By Pramodini Naik, Assistant Director, CYDA
Education is not just about learning to read and write; it is a powerful tool for dignity, struggle, and social change. In a society shaped by inequalities of caste, gender, class, and place, education decides who gets a voice and who is pushed to the margins. Nearly two hundred years ago, Savitribai Phule clearly understood this and at a time when educating women and marginalized communities was seen as wrong, she strongly claimed education as a basic right. Her fight was not only against illiteracy, but against an unfair social system that kept knowledge away from those who needed it the most.

If Savitribai Phule were alive in today’s era, she would once again stand at the forefront of questioning the deep-rooted inequalities within the education system. While the form of discrimination has changed, its impact remains similar. Gender disparity, poor access to quality education and the rapid privatization of learning have created a system where education once envisioned as a public good, has increasingly become a privilege for those who can afford it. Despite progressive policy reforms such as the Right to Education (RTE) Act and multiple government welfare schemes, the rising cost of education continues to widen the gap between the rich and the poor. There is no longer a common education system for all; instead, parallel systems exist—one for the privileged and another for the marginalized.
In today’s knowledge-driven economy, access to quality education, digital platforms, skill-development programs, and exposure-based learning determines who gains livelihood opportunities and who is left behind. Those who can afford private schooling, coaching institutes, digital tools and skill-based platforms are better positioned to capture employment and business opportunities. Equally, students from poor, rural, and tribal communities remain excluded from these pathways. Even today, many tribal students in Grade 8 struggle to read fluently or perform basic numeracy operations. This is not only a learning gap—it is a systemic failure rooted in unequal access, social exclusion and under-resourced public education.
Savitribai Phule stands as one of the most transformative figures in Indian social reform, particularly in the field of women’s education and social justice. Born on 3 January 1831 in Naigaon, Maharashtra, she emerged as India’s first woman teacher and a pioneering educationist at a time when educating women and marginalized communities was socially unacceptable. Along with her husband, Jyotirao Phule, she challenged entrenched caste hierarchies, patriarchal norms, and regressive traditions that denied women dignity and knowledge. Despite facing social ostracism, verbal abuse, and physical attacks, Savitribai continued teaching with extraordinary courage and conviction.

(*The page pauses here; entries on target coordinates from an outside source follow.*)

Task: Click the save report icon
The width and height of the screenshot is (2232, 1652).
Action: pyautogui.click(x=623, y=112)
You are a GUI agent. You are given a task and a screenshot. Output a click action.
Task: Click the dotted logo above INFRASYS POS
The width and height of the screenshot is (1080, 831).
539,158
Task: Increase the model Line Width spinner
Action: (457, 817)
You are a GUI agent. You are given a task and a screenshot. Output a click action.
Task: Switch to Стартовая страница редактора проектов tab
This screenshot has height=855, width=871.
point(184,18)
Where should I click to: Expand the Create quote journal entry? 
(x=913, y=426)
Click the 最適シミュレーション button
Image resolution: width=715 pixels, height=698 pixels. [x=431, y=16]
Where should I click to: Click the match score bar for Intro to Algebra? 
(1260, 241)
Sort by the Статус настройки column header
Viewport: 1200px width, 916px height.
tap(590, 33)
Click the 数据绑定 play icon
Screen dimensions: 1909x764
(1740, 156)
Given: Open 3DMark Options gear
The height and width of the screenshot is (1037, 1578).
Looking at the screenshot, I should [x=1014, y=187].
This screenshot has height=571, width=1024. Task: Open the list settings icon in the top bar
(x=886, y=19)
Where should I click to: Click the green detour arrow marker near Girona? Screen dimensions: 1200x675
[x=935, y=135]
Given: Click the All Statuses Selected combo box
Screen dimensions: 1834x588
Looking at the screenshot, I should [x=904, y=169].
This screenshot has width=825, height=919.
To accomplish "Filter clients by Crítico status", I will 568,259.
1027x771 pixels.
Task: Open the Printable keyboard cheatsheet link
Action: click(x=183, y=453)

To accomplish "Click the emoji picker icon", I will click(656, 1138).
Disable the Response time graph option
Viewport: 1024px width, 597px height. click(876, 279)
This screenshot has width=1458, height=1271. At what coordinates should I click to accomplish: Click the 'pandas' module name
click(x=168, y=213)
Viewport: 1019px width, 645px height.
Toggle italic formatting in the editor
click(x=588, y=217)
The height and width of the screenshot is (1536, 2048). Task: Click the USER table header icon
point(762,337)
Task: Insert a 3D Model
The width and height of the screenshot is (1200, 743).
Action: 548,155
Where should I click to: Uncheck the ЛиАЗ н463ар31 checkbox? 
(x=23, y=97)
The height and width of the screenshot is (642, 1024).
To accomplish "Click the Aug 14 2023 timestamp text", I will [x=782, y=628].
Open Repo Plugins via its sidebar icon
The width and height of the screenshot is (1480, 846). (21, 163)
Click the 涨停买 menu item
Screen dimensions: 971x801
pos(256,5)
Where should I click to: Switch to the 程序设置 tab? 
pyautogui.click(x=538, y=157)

In 1848, she played a pivotal role in establishing the first school for girls in Pune, laying the foundation for a revolutionary movement in women’s education. Savitribai believed that education is the most powerful tool for social transformation—not just to achieve literacy, but to develop critical consciousness. Her work extended beyond classrooms; she advocated widow remarriage, opposed child marriage, worked for widow welfare and established shelters for abandoned women. As a poet and thinker, she emphasized rationality, self-respect, and liberation through knowledge. Her vision aligns closely with modern theories of education such as Paulo Freire’s critical pedagogy, which views education as a practice of freedom, and Amartya Sen’s capability approach, which defines education as expanding people’s real freedoms and life choices.
At CYDA, our commitment to inclusive, equitable, and transformative education draws deeply from Savitribai Phule’s philosophy. She viewed education as a means to dismantle structural inequality and empower marginalized communities to claim their rights with dignity. Similarly, it focuses on bridging learning gaps, strengthening foundational literacy and numeracy, and creating equal learning opportunities for adolescents, especially girls and students from disadvantaged and tribal backgrounds. Through teacher capacity-building programs, remedial education, STEM initiatives, life-skills education, and community engagement, CYDA works to ensure that education becomes a tool for empowerment rather than exclusion.
From a theoretical perspective, its approach reflects the principle of equity rather than mere equality. While equality provides the same resources to all, equity recognizes that learners start from different positions and therefore require differentiated support. Today, our organization continues this legacy by addressing structural barriers such as poor school infrastructure, limited access to quality learning materials, gender bias, and lack of parental or community support for education.
CYDA’s emphasis on gender sensitivity, leadership development among girls, and community awareness aligns strongly with Savitribai Phule’s belief that education must lead to social transformation. By working closely with teachers, schools, parents, and communities, it fosters critical thinking, self-confidence, and social responsibility among young learners.